Tennishallenbau mit bürokratischen Hürden

von Leon Öttl

Der Bau der geplanten Zweifach-Tennishalle des SCBV am Sportgelände an der B304 soll noch in diesem Jahr beginnen. Doch obwohl die Planungen weit fortgeschritten sind, sieht sich der Verein aktuell mit bürokratischen Herausforderungen konfrontiert.

Im Rahmen der Mitgliederversammlung der Tennisabteilung wurde der aktuelle Stand des Projekts vorgestellt. Zunächst standen allgemeine Punkte zum Vereinsleben auf der Tagesordnung: Mit 349 Mitgliedern sei man hier nahezu konstant. Sportlich sei die letzte Saison ausgeglichen gewesen. Im Jugendbereich habe man den „Ernst-Rupprecht-Preis“ ins Leben gerufen, um engagierte Nachwuchstalente zu fördern. Die finanzielle Lage sei „sehr gut“. Zwar habe man ein leichtes Minus gemacht, was aber hauptsächlich an Kosten für die Instandhaltung und ein Bodengutachten im Rahmen des Tennishallenbaus liegt.

Derzeit verfügt die Anlage über 9 Freiluft-Courts, die im Winter nicht bespielbar sind: dies soll sich mit der Zweifach-Halle künftig ändern. Im Laufe der über achtjährigen Planung wollte man die Halle zunächst im Südwesten der Anlage bauen – und so die Anzahl der bespielbaren Plätze erweitern. Da dort die Haselmaus gesichtet wurde, ist ein Bau an dieser Stelle jedoch nicht möglich – stattdessen soll die Halle im Osten der Anlage entstehen. Dadurch werden zwei Freiluftplätze ersetzt. Somit bleibt die Anzahl der Plätze immerhin gleich.

Die Kosten für das Projekt belaufen sich auf rund 1,6 Millionen Euro netto. Finanziert wird der Bau durch Eigenmittel, Darlehen sowie Fördergelder: Sowohl der BLSV als auch die Gemeinde Vaterstetten unterstützen das Vorhaben mit jeweils rund 270.000 Euro. Zusätzlich stellt die Gemeinde einen zinsgünstigen kommunalen Kredit bereit, der über 20 bis 25 Jahre zurückgezahlt werden soll.

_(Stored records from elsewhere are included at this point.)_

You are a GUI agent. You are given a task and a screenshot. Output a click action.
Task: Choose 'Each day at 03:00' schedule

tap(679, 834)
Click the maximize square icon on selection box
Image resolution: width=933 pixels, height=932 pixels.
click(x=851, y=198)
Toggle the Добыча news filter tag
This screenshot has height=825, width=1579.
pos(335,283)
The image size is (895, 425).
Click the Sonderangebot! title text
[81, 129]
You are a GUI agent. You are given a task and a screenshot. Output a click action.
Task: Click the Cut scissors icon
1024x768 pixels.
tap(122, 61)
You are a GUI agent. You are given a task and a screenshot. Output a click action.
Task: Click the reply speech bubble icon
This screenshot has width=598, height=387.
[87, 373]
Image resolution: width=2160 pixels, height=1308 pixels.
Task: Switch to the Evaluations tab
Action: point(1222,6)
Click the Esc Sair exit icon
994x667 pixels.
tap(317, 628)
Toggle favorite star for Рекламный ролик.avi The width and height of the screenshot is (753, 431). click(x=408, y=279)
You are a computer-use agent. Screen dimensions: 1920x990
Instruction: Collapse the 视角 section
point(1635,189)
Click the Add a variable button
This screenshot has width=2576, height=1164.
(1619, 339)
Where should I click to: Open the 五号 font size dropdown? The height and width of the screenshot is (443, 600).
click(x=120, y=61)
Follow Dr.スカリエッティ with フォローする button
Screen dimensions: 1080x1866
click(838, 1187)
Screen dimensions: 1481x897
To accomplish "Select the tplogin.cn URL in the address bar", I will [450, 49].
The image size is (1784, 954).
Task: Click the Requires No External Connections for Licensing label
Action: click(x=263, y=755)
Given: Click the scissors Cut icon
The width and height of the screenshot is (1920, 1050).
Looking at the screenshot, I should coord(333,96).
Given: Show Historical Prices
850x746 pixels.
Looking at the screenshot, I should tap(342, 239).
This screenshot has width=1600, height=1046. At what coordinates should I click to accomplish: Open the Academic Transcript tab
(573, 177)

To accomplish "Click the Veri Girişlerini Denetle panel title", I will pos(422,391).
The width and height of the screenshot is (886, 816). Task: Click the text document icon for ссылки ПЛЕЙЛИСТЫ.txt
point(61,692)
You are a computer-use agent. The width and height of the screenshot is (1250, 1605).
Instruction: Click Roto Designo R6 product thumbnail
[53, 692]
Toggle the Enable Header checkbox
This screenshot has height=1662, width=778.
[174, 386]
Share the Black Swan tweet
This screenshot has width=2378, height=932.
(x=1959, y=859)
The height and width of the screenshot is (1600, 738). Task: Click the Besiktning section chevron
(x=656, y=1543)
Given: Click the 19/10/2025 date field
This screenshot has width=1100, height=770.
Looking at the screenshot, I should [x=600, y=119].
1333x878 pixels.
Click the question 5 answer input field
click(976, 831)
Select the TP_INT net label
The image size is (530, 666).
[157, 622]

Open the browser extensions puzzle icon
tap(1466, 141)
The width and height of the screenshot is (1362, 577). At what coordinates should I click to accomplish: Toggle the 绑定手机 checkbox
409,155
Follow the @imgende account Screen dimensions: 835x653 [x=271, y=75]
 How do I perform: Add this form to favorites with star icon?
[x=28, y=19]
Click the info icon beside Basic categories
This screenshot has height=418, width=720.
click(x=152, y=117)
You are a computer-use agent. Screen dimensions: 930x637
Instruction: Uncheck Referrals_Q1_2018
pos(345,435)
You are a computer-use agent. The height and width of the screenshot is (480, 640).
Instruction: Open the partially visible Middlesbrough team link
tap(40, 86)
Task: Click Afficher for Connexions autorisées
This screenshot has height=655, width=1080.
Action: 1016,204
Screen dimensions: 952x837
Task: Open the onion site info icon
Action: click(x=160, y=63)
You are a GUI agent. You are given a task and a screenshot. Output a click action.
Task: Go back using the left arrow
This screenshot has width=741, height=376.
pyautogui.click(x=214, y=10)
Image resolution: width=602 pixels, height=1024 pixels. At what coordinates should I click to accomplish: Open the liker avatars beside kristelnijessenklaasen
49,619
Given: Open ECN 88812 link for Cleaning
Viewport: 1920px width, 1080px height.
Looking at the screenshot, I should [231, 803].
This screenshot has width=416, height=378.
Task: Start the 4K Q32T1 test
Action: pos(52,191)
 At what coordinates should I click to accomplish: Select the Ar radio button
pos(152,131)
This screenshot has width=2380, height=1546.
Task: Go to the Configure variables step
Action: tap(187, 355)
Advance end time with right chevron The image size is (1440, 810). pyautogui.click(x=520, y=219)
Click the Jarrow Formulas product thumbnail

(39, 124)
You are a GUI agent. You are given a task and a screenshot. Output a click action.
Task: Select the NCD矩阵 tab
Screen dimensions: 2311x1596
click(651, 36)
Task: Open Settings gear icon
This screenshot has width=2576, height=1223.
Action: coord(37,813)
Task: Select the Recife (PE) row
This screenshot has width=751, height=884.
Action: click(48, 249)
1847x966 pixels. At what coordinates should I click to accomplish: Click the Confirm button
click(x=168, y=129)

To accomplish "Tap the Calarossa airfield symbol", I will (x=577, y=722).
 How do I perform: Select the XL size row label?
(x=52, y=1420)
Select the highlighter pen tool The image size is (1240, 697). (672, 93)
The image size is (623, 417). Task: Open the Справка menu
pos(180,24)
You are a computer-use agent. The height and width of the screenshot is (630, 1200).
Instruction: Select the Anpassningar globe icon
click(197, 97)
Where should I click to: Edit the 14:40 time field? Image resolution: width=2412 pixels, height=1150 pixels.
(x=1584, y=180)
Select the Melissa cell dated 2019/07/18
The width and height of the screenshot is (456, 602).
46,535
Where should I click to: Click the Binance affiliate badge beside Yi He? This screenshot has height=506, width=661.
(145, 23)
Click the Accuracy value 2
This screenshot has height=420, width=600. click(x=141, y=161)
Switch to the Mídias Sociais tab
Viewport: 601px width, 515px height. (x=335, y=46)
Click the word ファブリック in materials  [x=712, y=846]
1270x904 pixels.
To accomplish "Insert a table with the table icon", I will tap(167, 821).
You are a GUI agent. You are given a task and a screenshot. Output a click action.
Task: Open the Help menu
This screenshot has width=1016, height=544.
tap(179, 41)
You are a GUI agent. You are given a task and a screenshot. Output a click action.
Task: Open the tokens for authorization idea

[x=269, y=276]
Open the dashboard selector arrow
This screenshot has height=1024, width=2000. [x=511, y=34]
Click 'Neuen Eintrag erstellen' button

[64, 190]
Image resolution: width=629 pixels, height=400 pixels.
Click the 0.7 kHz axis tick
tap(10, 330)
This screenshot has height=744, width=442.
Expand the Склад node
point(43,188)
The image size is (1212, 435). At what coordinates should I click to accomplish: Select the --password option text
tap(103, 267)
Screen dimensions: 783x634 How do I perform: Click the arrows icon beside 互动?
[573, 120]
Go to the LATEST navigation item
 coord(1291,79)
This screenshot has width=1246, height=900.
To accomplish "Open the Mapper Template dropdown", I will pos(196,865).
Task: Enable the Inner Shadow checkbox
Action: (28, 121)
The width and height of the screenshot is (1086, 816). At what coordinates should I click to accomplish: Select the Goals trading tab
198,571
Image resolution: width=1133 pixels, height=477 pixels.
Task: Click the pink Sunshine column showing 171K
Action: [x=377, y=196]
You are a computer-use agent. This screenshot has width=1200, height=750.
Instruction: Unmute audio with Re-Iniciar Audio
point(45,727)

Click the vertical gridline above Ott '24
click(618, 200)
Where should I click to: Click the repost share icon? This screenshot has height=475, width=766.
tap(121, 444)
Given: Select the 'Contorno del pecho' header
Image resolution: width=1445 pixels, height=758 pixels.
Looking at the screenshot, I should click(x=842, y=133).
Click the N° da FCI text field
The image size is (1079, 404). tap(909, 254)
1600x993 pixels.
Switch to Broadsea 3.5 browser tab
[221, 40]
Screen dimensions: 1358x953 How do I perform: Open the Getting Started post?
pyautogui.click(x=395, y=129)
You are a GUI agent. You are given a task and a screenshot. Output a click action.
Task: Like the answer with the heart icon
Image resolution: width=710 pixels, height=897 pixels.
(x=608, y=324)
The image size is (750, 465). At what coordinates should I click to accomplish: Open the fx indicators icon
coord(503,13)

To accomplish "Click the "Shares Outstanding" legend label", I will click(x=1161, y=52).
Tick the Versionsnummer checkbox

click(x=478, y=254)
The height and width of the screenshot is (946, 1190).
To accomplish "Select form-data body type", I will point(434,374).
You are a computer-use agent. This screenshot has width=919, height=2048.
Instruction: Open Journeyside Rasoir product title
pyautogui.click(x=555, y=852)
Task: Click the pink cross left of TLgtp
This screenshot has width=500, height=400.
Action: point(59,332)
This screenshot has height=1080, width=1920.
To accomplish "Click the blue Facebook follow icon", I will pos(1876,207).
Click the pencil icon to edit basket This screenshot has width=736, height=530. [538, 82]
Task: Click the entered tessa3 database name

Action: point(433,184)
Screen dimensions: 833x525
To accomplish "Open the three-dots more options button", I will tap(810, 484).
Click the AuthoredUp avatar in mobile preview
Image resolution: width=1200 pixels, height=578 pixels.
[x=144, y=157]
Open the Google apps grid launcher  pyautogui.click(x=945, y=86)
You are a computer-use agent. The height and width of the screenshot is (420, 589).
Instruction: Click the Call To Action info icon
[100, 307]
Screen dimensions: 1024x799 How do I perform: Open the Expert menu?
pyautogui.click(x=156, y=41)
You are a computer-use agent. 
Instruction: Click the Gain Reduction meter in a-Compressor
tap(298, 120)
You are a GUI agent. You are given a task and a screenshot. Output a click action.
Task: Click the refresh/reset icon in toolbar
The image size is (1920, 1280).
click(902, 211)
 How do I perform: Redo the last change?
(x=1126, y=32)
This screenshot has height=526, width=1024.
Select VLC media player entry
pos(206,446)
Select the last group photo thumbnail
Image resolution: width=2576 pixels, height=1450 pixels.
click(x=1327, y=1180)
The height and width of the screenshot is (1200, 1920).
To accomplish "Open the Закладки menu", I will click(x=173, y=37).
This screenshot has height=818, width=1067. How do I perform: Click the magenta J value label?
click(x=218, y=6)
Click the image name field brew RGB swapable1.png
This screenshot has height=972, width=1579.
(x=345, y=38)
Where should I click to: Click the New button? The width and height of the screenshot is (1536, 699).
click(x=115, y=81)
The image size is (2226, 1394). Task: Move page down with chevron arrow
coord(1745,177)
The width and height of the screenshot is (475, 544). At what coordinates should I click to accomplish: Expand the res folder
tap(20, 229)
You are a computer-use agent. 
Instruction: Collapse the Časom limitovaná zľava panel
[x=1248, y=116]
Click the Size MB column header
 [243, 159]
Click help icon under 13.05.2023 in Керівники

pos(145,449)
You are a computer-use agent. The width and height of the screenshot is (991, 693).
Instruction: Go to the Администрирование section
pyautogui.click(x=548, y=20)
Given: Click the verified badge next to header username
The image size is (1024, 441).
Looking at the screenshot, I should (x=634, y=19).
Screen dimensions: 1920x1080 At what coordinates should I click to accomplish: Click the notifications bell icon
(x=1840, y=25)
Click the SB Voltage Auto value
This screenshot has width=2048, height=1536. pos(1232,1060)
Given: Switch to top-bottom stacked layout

Los gehen soll es mit dem eigentlichen Bau nach Abschluss der Saison. Somit wird es für den Spielbetrieb in diesem Jahr möglichst wenig Einschränkungen geben. Schon an diesem Wochenende wird eine Ersatzbepflanzung vorgenommen, mit Unterstützung des Gartenbauvereins. 

Im ersten Schritt des eigentlichen Baus sollen dann Erdarbeiten durchgeführt und das Fundament gelegt werden, auch die Hülle der Halle soll errichtet werden. Voraussetzung dafür ist die Baugenehmigung.

Diese wurde am Freitag, den 13. März beantragt – ein Unglückstag? „Wir hoffen auf eine zügige Bearbeitung“, so der Vorsitzende Reinhard Lorch auf der Versammlung. Doch bereits nach zwei Tagen gab es erste Herausforderung, die „nicht trivial“ seien. 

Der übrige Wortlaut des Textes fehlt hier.